Discovering Physically Meaningful Structures from Climate Extreme Data

Lead PI: Dr. Marcus van Lier-Walqui

Unit Affiliation: Center for Climate Systems Research (CCSR)

September 2021 - August 2022
Project Type: Research

DESCRIPTION: The past two decades have witnessed natural disasters and extreme weather events that affect millions of people. At the same time, the data volume from high-resolution climate models, satellite, in-situ and ground-based measurements have substantially increased to petabyte scales. These new and readily accessible datasets create the previously missing pipeline required for scientific machine learning (ML) and therefore new opportunities for improved understanding and prediction capability of climate extreme events. This proposal aims to develop a deep latent variable model framework to discover physically meaningful hidden structures from high-dimensional, spatiotemporal climate extreme data. Climate extremes data are highly complex and they pose foundational challenges to current ML methods. Climate extremes are by definition rare, contributing to a highly skewed, long-tail distribution. Climate extremes also have high dimensions covering large spatial and temporal extents, and containing many variables. Furthermore, climate change is affecting the frequency, intensity and spatial organization of extreme events, leading to non-stationary distribution, this complicates extreme event prediction. To tackle these challenges, we propose to develop a probabilistic paradigm to extract physically meaningful hidden structures from climate extreme data. Our research is based on deep latent variable models (LVM), and centers around three research aims:

Aim 1: Discover hidden structures from climate extremes: design novel deep LVM models including sequential Variational AutoEncoder (VAE), tractable LVM and tensor LVMs to extract low dimensional hidden structures that are evolving in space and time from climate simulation and sparse observations. Then, use causal transportability to certify the learned hidden structures and transport the causality from simulation to observations.
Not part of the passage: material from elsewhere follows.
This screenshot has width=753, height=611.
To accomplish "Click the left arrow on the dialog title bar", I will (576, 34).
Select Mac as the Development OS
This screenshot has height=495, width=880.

Aim 2: Injecting physical principles into hidden structures: examine innovative methods including disentangled representations, weak supervision in the latent space, and equivariant neural networks to inject physical laws, principles, and constraints into the hidden structures discovered by the deep LVM models.
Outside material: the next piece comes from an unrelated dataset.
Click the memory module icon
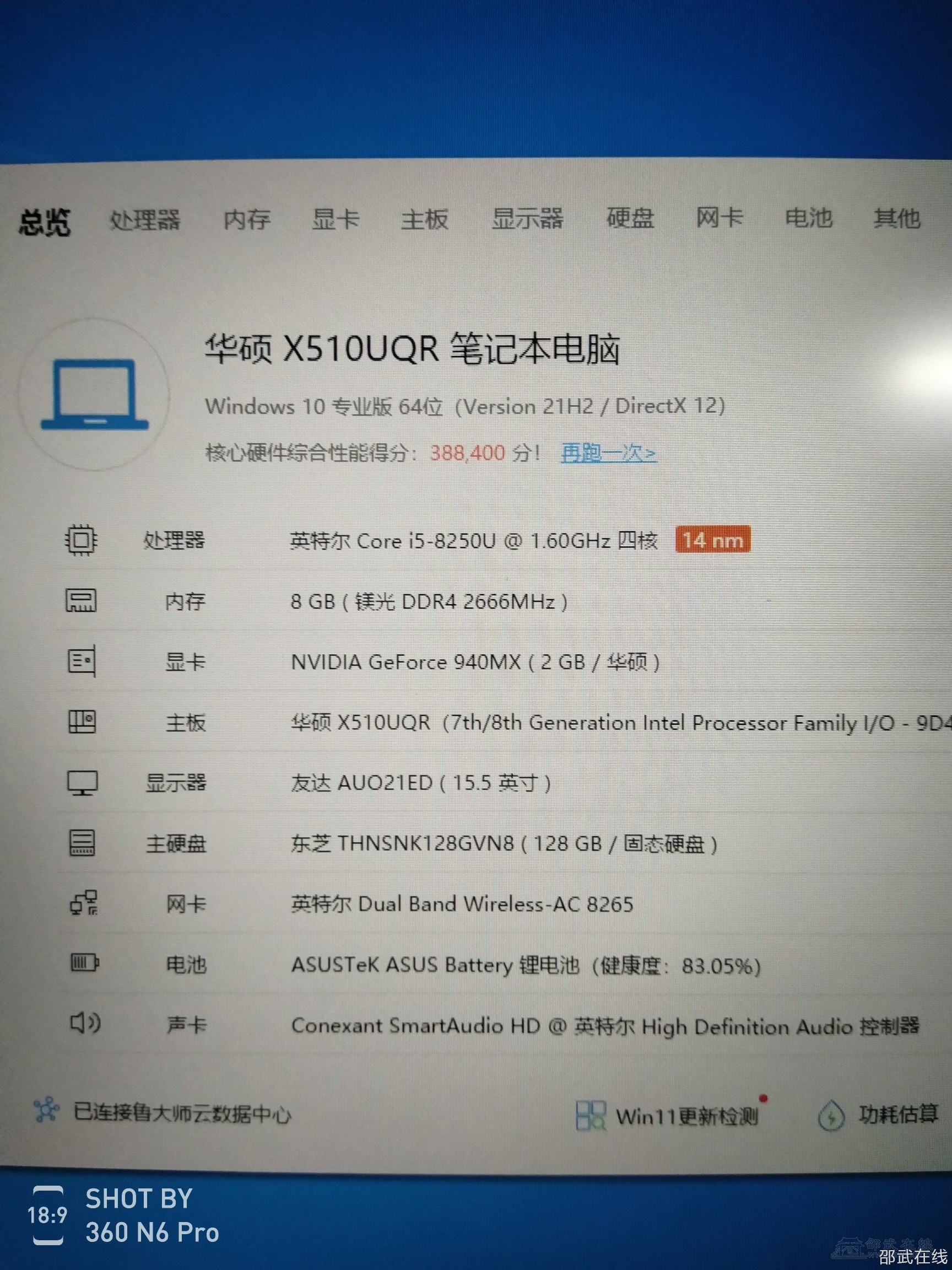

Aim 3: Quantifying uncertainty for discovered hidden structures: develop scalable Bayesian inference techniques for deep LVM models. Design pre-conditioned Monte Carlo sampling to handle long-tailed distribution. Exploit the hidden structures to accelerate variational inference (VI), obtain robust estimates, and improve statistical calibration. Investigate hybrid methods to interpolate Monte Carlo sampling and VI for accurate posterior inference.

This project brings together a unique team of scientists with expertise in machine learning, causal inference, Bayesian statistics and climate science. It would lead to efficient and robust scientific ML methods that are flexible, scalable, physically meaningful, and also produce uncertainty estimates for high-dimensional spatiotemporal data. For climate science, this project will uncover hidden structures from climate extremes, significantly deepen our understanding and increase our capability to predict climate extremes and similar types of data across many scientific fields.